Migrants don’t make extremists, says top human right official

Migrants don’t make extremists, says top human right official

Any link between extremism and the thousands of people fleeing violence in Syria and elsewhere is false, a top European human rights official said Friday, noting that those who have perpetrated recent attacks in Europe were citizens of European countries.

Council of Europe Human Rights Commissioner Nils Muiznieks said that the primary risk lies with foreign fighters returning from Syria and other war zones, saying they should be “monitored very, very closely.”

“The terrorists are already among us, they are our citizens,” Muiznieks told The Associated Press in an interview. “They are not arriving. They are here.”

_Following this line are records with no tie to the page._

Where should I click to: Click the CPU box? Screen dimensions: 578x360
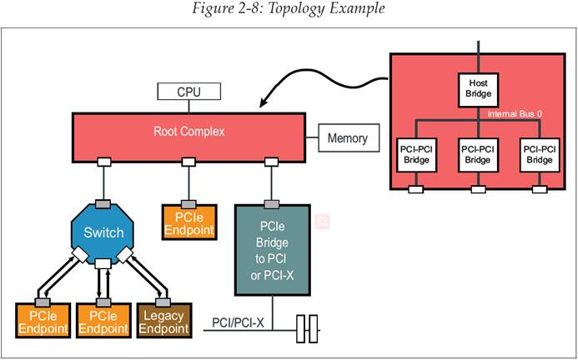[x=189, y=92]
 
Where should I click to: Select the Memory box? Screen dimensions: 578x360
[x=349, y=138]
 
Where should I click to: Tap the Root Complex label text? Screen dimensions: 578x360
[x=189, y=132]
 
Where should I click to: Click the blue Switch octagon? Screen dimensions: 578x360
[x=103, y=232]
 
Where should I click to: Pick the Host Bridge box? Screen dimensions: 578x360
[x=478, y=90]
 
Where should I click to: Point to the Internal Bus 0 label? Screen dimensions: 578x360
[x=515, y=114]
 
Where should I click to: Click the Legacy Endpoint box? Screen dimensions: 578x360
[x=164, y=321]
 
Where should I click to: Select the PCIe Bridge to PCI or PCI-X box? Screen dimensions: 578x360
[x=273, y=250]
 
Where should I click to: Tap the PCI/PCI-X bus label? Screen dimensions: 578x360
[x=238, y=322]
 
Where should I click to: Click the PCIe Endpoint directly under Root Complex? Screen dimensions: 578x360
[x=189, y=222]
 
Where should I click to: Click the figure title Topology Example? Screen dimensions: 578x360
[x=289, y=8]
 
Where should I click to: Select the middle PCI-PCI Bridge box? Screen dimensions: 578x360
[x=478, y=155]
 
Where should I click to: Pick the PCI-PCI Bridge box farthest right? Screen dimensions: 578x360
[x=540, y=155]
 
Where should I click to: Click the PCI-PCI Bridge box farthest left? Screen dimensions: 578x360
[x=416, y=155]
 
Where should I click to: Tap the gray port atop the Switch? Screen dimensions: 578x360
[x=103, y=204]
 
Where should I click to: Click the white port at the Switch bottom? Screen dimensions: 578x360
[x=103, y=263]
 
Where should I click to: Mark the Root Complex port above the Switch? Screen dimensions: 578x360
[x=104, y=162]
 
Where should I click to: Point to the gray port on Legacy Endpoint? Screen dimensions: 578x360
[x=163, y=302]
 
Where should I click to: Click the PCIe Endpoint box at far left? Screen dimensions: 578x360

Muiznieks said some European countries must “overcome the illusion” that they can avoid receiving migrants and asylum-seekers by building fences or raising bureaucratic obstacles, insisting that it's the responsibility of all European countries to welcome them.

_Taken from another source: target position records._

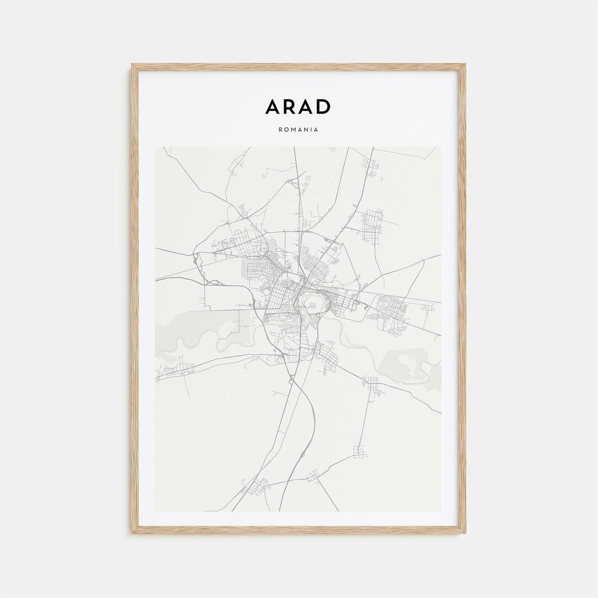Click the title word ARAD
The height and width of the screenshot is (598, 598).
(298, 107)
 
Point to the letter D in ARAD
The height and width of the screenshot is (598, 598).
(323, 107)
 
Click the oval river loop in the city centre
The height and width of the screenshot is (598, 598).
(312, 303)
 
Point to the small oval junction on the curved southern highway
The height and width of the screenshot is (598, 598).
(302, 455)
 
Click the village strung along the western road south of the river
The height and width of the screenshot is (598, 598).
(177, 369)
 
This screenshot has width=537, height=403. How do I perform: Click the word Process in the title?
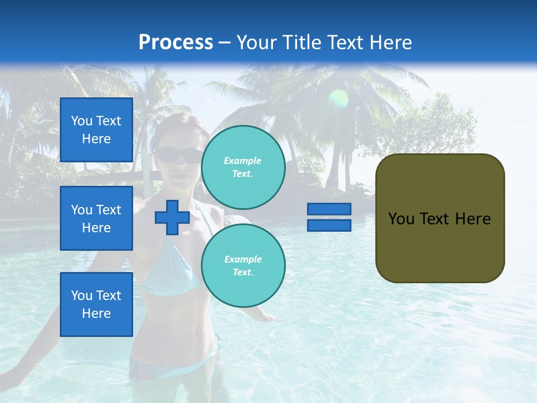(x=176, y=43)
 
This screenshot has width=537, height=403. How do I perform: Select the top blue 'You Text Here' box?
(x=96, y=130)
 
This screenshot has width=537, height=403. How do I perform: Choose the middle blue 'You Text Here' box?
(x=96, y=218)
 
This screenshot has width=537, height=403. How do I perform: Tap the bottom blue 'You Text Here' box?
(x=96, y=304)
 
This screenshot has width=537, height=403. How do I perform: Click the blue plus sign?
(x=172, y=218)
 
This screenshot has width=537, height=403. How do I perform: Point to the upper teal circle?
(x=243, y=167)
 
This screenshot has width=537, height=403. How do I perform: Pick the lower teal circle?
(x=243, y=266)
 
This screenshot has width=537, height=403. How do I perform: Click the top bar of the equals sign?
(x=329, y=209)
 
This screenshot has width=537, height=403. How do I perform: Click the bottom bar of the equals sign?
(x=329, y=225)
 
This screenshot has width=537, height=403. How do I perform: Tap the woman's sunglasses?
(x=178, y=155)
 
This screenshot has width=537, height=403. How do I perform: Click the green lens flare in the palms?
(x=338, y=99)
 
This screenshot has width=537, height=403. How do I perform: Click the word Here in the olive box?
(x=473, y=219)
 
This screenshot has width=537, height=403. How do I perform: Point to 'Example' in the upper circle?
(x=243, y=161)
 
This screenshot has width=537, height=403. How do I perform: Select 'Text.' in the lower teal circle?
(x=243, y=273)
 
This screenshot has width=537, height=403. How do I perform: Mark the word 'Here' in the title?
(x=391, y=43)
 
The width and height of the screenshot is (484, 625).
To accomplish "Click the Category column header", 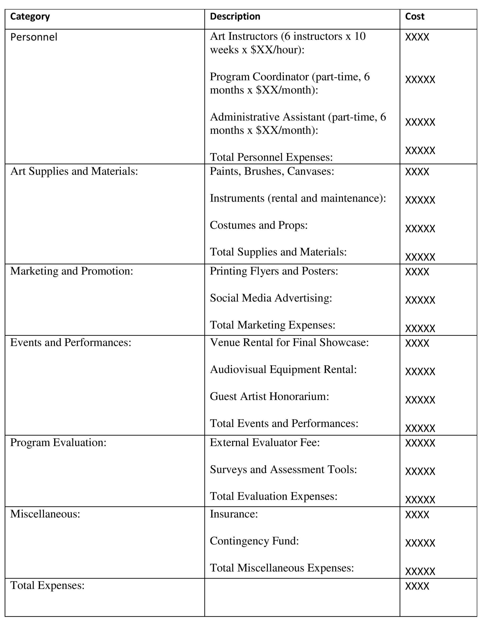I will click(x=30, y=17).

Although around a million migrants have arrived to Europe this year, Muiznieks said the “world's richest and most stable continent” can absorb many more.

“Higher fences and the militarization of borders is not the solution,” he said. “I don't think that's the kind of Europe that we want to live in.”

He said Europe must initiate large-scale refugee resettlement procedures at refugee camps in countries neighboring Syria to prevent them from putting their lives at risk by taking the often-hazardous land and sea journey to the continent.

Muiznieks said that although he initially harbored doubts over European Union plans to distribute refugees to EU-member countries based on a quota system, he said that he sees “no other way” because voluntary relocation schemes haven't worked.

He said this type of relocation plan is likely to accelerate soon in hopes that take the pressure off frontline countries like Greece and Italy which have borne the brunt of arrivals.

The official said the EU needs to help countries with integrating asylum seekers and allow for family members left behind to join them in their new home.

Another key action Brussels needs to take is to help Turkey “bring order” to its own migration rules. Many people from countries that aren't embroiled in conflict are abusing Turkey's visa-free policy to enter the country and move on to Europe, Muizniks said.